§ SET PROBLEM
Print the lines from the one containing "Click the Watch on X button" through the end of the records, both ends included, and leave the pictures out of your answer.

%%

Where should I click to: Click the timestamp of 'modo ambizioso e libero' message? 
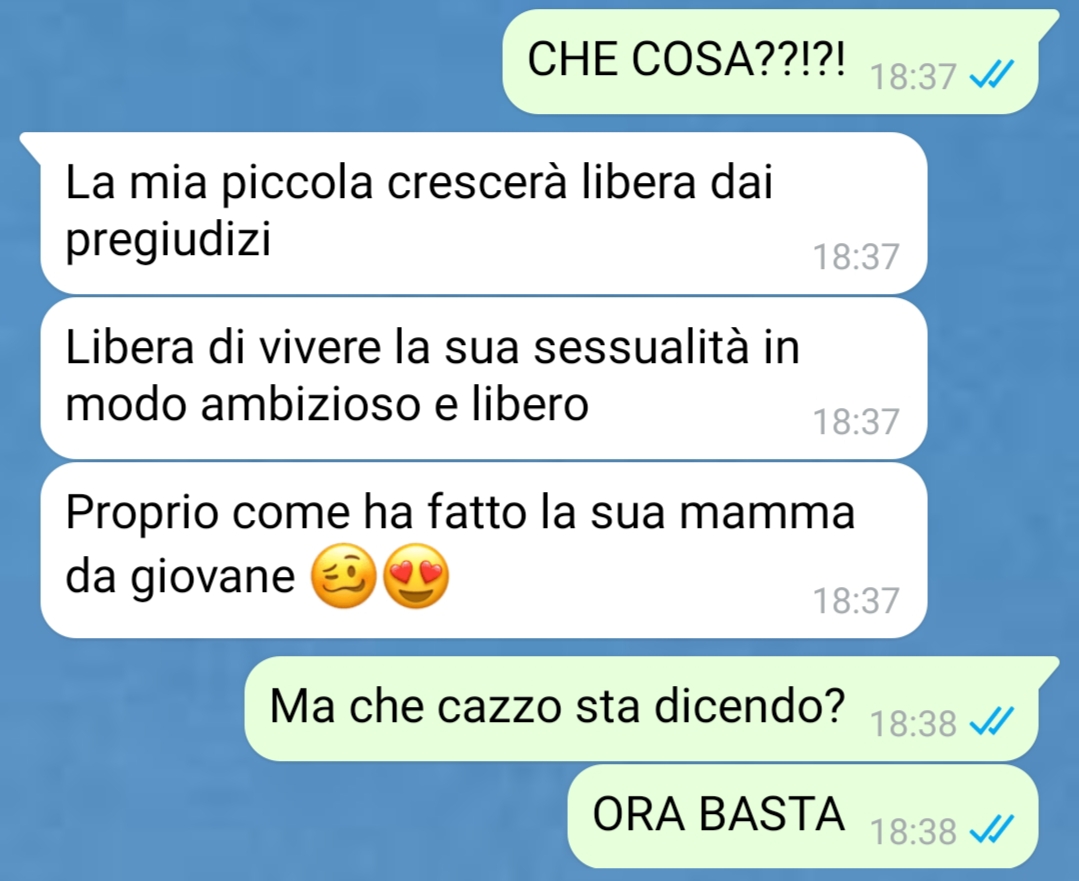(x=856, y=422)
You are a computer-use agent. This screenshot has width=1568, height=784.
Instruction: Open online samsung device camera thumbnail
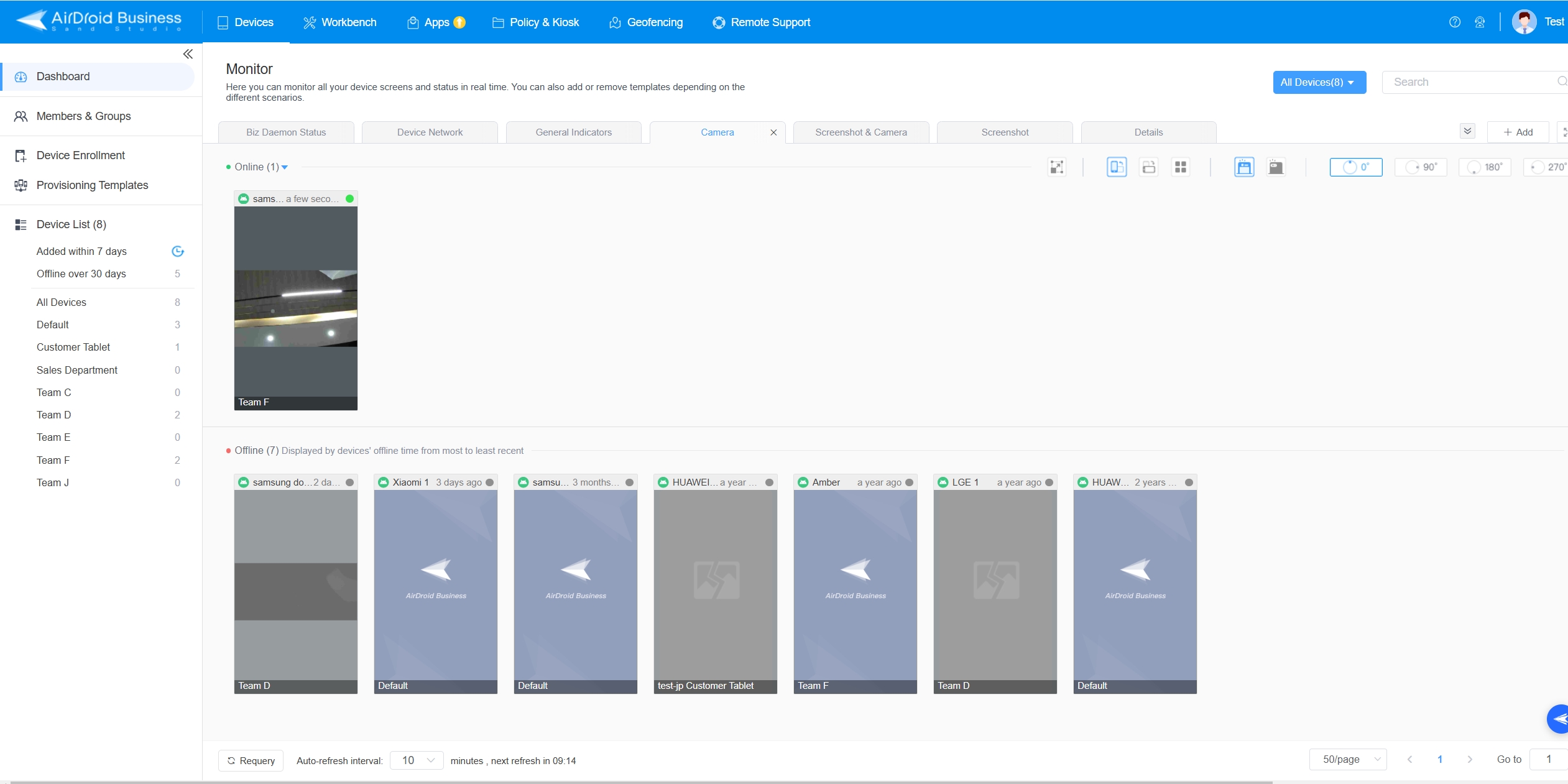[x=295, y=302]
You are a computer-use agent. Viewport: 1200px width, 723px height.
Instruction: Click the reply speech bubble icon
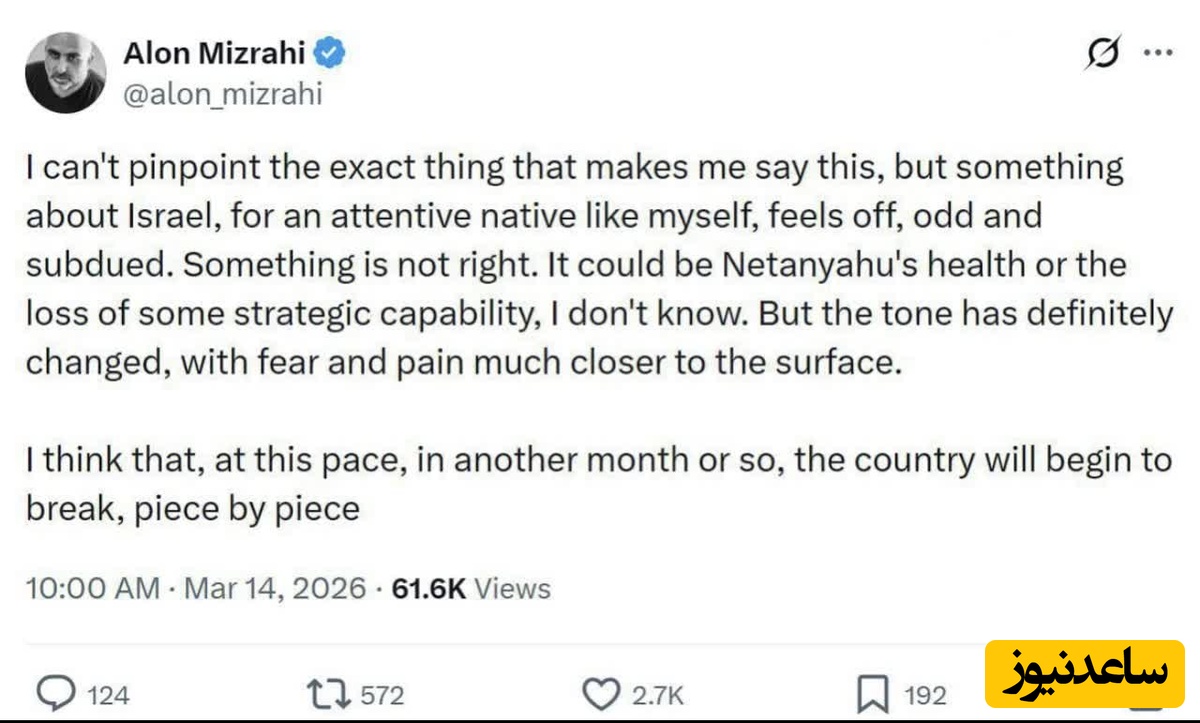click(x=57, y=693)
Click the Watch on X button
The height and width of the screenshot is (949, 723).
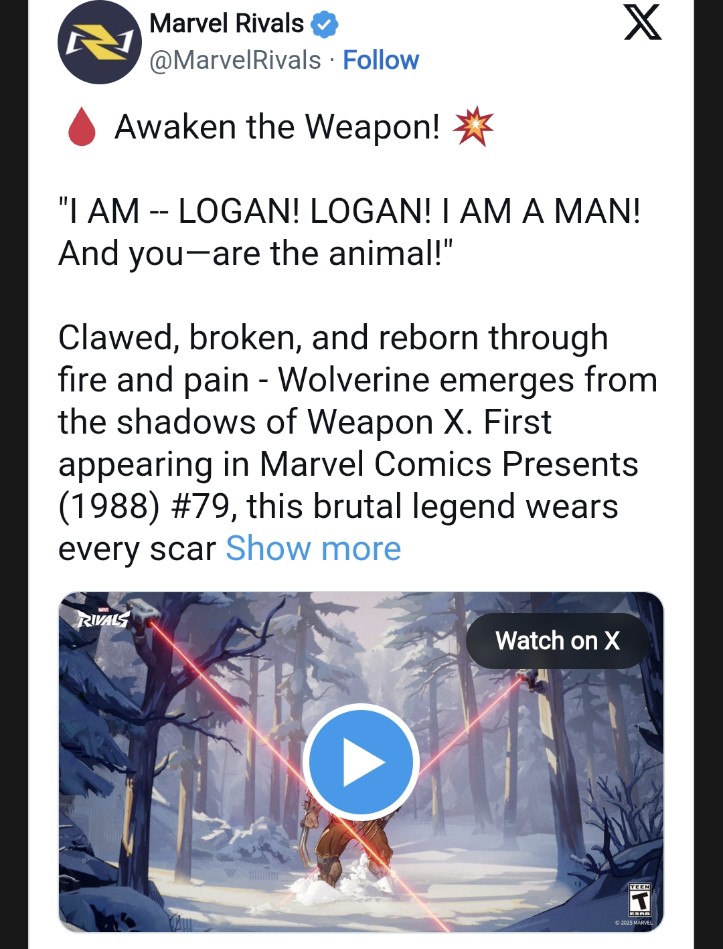click(557, 640)
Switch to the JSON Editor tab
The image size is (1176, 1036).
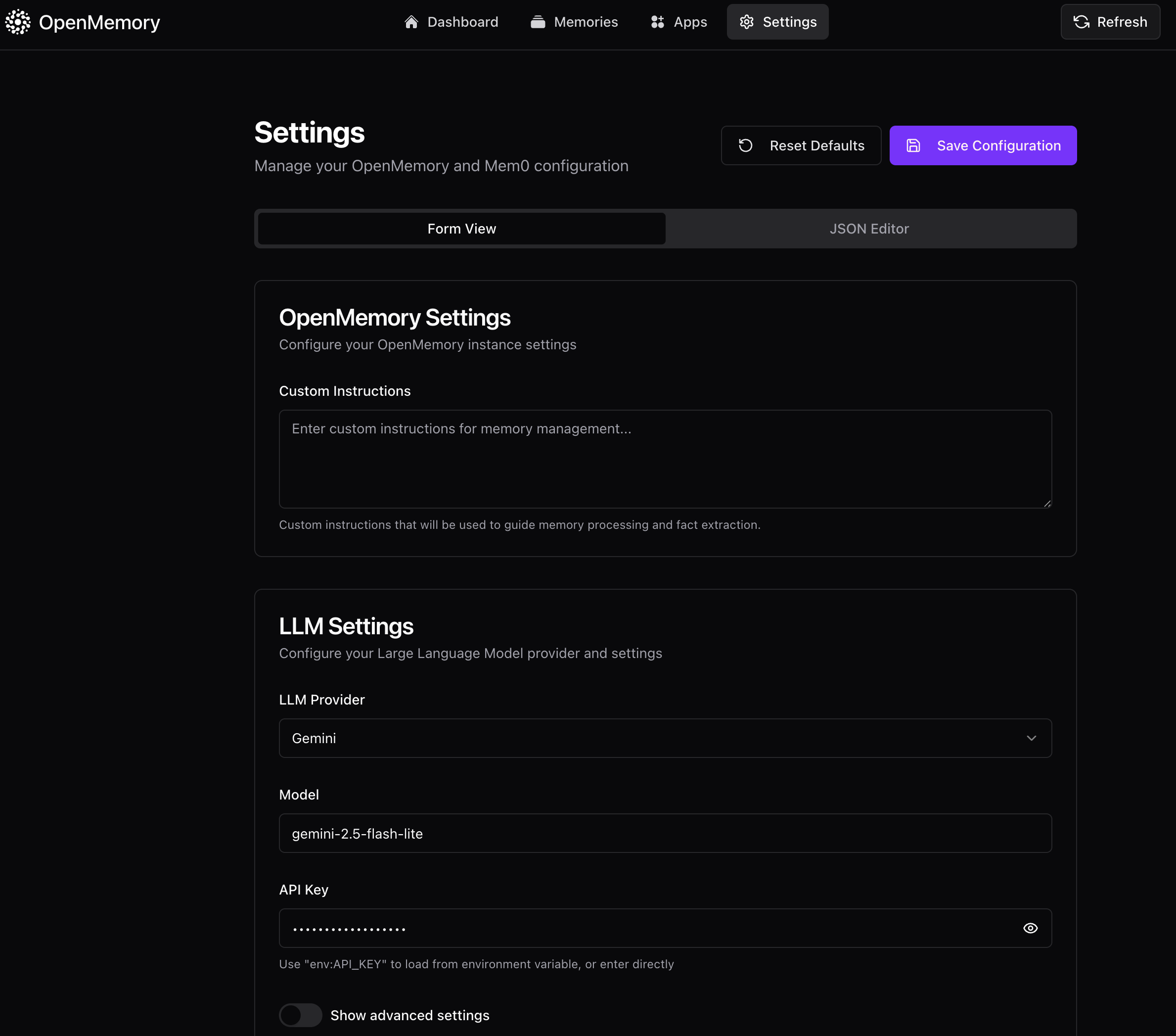coord(869,229)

%%

§ TASK ANSWER
Click the Watch on X button
The height and width of the screenshot is (949, 723).
click(557, 640)
Switch to the JSON Editor tab
The image size is (1176, 1036).
coord(869,229)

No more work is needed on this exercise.